**Supplied data:**
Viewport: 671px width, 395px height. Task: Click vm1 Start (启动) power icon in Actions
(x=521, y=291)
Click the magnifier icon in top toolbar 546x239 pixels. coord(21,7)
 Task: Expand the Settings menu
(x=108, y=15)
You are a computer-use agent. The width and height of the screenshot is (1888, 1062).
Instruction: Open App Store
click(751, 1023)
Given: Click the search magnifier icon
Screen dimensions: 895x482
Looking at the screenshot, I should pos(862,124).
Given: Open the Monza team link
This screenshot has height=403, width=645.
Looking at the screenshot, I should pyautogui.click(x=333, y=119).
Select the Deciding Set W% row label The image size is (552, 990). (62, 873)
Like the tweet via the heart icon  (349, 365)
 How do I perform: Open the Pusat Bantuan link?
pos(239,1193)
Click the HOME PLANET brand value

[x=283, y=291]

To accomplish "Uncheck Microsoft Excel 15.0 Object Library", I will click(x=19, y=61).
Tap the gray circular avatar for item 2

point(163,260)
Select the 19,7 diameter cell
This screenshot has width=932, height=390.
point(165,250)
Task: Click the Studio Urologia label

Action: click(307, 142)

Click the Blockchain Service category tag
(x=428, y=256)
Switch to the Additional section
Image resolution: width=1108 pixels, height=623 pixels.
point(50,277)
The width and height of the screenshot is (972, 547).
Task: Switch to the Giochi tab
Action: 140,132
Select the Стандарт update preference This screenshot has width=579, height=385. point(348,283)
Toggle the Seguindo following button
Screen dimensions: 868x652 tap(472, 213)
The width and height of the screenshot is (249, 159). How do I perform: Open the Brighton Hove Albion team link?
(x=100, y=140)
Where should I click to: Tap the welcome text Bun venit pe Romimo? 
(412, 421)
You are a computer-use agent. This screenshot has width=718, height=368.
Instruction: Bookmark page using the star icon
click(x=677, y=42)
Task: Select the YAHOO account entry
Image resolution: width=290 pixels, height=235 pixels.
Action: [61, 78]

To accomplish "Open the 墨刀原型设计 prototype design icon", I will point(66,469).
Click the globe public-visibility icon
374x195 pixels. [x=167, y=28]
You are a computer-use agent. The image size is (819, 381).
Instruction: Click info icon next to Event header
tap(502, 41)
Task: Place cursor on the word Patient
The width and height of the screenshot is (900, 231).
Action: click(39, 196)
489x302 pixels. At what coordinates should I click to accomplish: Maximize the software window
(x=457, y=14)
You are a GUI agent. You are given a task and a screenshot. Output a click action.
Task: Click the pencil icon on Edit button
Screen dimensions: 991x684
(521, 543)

**Your task:**
Reproduce the data exactly. All of it is needed.

**Answer space:**
Viewport: 671px width, 395px height. Task: Click vm1 Start (启动) power icon in Actions
(x=521, y=291)
Click the magnifier icon in top toolbar 546x239 pixels. coord(21,7)
 Task: Expand the Settings menu
(x=108, y=15)
You are a computer-use agent. The width and height of the screenshot is (1888, 1062).
Instruction: Open App Store
click(751, 1023)
Given: Click the search magnifier icon
Screen dimensions: 895x482
Looking at the screenshot, I should pos(862,124).
Given: Open the Monza team link
This screenshot has height=403, width=645.
Looking at the screenshot, I should pyautogui.click(x=333, y=119).
Select the Deciding Set W% row label The image size is (552, 990). (62, 873)
Like the tweet via the heart icon  (349, 365)
 How do I perform: Open the Pusat Bantuan link?
pos(239,1193)
Click the HOME PLANET brand value

[x=283, y=291]

To accomplish "Uncheck Microsoft Excel 15.0 Object Library", I will click(x=19, y=61).
Tap the gray circular avatar for item 2

point(163,260)
Select the 19,7 diameter cell
This screenshot has width=932, height=390.
point(165,250)
Task: Click the Studio Urologia label

Action: click(307, 142)

Click the Blockchain Service category tag
(x=428, y=256)
Switch to the Additional section
Image resolution: width=1108 pixels, height=623 pixels.
point(50,277)
The width and height of the screenshot is (972, 547).
Task: Switch to the Giochi tab
Action: 140,132
Select the Стандарт update preference This screenshot has width=579, height=385. point(348,283)
Toggle the Seguindo following button
Screen dimensions: 868x652 tap(472, 213)
The width and height of the screenshot is (249, 159). How do I perform: Open the Brighton Hove Albion team link?
(x=100, y=140)
Where should I click to: Tap the welcome text Bun venit pe Romimo? 
(412, 421)
You are a computer-use agent. This screenshot has width=718, height=368.
Instruction: Bookmark page using the star icon
click(x=677, y=42)
Task: Select the YAHOO account entry
Image resolution: width=290 pixels, height=235 pixels.
Action: [61, 78]

To accomplish "Open the 墨刀原型设计 prototype design icon", I will point(66,469).
Click the globe public-visibility icon
374x195 pixels. [x=167, y=28]
You are a computer-use agent. The image size is (819, 381).
Instruction: Click info icon next to Event header
tap(502, 41)
Task: Place cursor on the word Patient
The width and height of the screenshot is (900, 231).
Action: click(39, 196)
489x302 pixels. At what coordinates should I click to accomplish: Maximize the software window
(x=457, y=14)
You are a GUI agent. You are given a task and a screenshot. Output a click action.
Task: Click the pencil icon on Edit button
Screen dimensions: 991x684
(521, 543)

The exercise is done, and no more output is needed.